I attended a beautiful holiday party in NYC given by INFORM, a nonprofit group that examines the effects of business practices on the environment and on human health. The ambiance of the party was exquisite: I know the look of light green, greenwashing, medium green, lip service-green, even not-at-all green, and this party really touched my heart because it was fully green. Here is what they did green, with what products, and more about them:
I have admired INFORM for years because they understand that environmental health and the environment are one and the same, and their research is excellent. To learn more about them visit their website, Informinc.org.
Putting into practice the solutions from the results of their research, they carefully planned their green holiday party down to the last cloth cocktail napkin. In fact, the mission of their party was to showcase the importance of green purchasing–choosing recyclable and long-lived products that contain the fewest toxic ingredients and the least amount of packaging–in order to create a more sustainable society.

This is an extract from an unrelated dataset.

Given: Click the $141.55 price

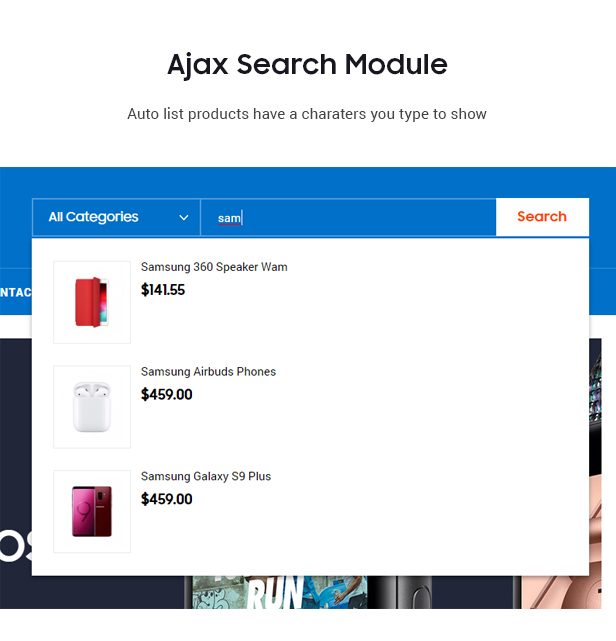Looking at the screenshot, I should pos(163,290).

Product Details for Giving a Green Party
Beeswax candles (scent-free)–a must if you want to be green
Potted trees–wonderful natural air cleaners
Cloth cocktail napkins
Invitations on recycled paper
Organic beer, wine, drinks
Organic hors d’oeuvres
Guiding this year’s event was Master of Ceremonies Jayni Chase, long time friend of INFORM and a seasoned champion of environmental causes in her own right, especially in schools.
In the instance of this party, prizes were given away and even they were chosen for their
sustainability. These included an organic cotton sheet set and fireside throw, a solar-powered electronics charger, Seventh Generation green cleaning products, a Xerox Phaser 8500 printer with solid ink printing that generates 95 percent less waste than a typical color laser product. We also raffled a dinner for two at the highly regarded Blue Hill restaurant in New York City, serving organic food from regional farms, as well as a weekend for two at The Omega Institute’s Hudson Valley Retreat Center.